THE FOLLOWING AFTERNOON, 31 July, Robert Strange did a walk-through for the police out at Talga Lane. Arthur Snook was there. So was Detective Timothy McCarthy and two colleagues. The crime scene was undisturbed, apart from the removal of Glen’s body. The OEH’s, Andrew Uebergang’s and Felicity Whibley’s vehicles were still parked; the little work camera, dropped to the ground. Strange felt bad that Uebergang hadn’t got his car back yet. He’d only been passing by.
The police asked Strange to tell them exactly what had happened.
‘I saw a, a man raise his arm and what appeared to be a rifle in his hand, and then I heard a, a shot fired and I … Glen, I looked over at Glen and I could see him, and Glen was going, and said, “Ian, what have you done?”’
The police filmed him for an hour. Later, they closed the crime scene, drove away the vehicles and left the road to the scrub and the fields.

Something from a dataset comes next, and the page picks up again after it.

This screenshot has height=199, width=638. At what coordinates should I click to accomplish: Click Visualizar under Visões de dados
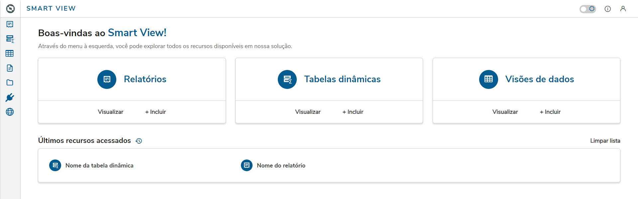[x=505, y=112]
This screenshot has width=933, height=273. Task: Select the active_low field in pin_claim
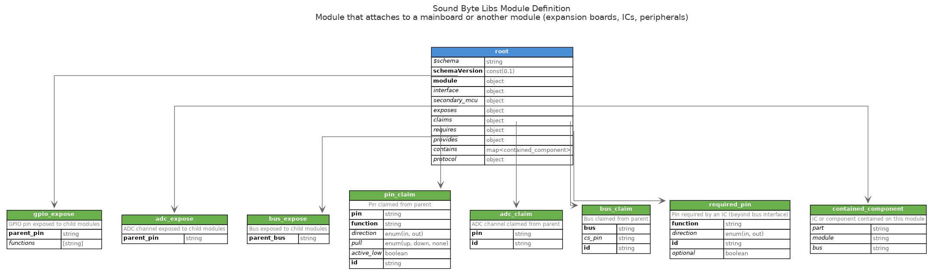pyautogui.click(x=366, y=254)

At the morgue, Glen Turner’s body was autopsied by Dr Rexson from the Newcastle Department of Forensic Medicine. The autopsy report lists Turner’s clothing. He was wearing: blue jeans (blood spatter on left thigh), blue underpants, brown socks, brown leather shoes. He was wearing: a white-and-blue check shirt with blood around the collar, chest and left shoulder; a white T-shirt with blood in the same areas; a brown leather belt. He was wearing: a police tag around his left ankle.
There is a list of all the parts of his body. Hair, eyelids, eyebrows, ears, lips, gums, teeth, penis, scrotum, testes, anus, thorax, abdomen, upper limbs, fingernails, lower limbs. The report observes that ‘the toenails were long’.